■ **What you have to do**: Return the following from the records below: each line, word for word, starting with the line that contains "Screen dimensions: 850x504" and going on through the line that contains "This screenshot has height=644, width=653.", with nothing outside that range.

■ **Entries shown**:
########

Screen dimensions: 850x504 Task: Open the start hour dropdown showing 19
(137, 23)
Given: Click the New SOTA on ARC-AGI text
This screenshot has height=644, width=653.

########

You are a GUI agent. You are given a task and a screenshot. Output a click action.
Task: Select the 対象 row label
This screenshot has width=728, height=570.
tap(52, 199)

########

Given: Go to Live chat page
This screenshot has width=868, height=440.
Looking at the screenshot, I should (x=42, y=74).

########

■ **Task output**:
Screen dimensions: 850x504 Task: Open the start hour dropdown showing 19
(137, 23)
Given: Click the New SOTA on ARC-AGI text
This screenshot has height=644, width=653.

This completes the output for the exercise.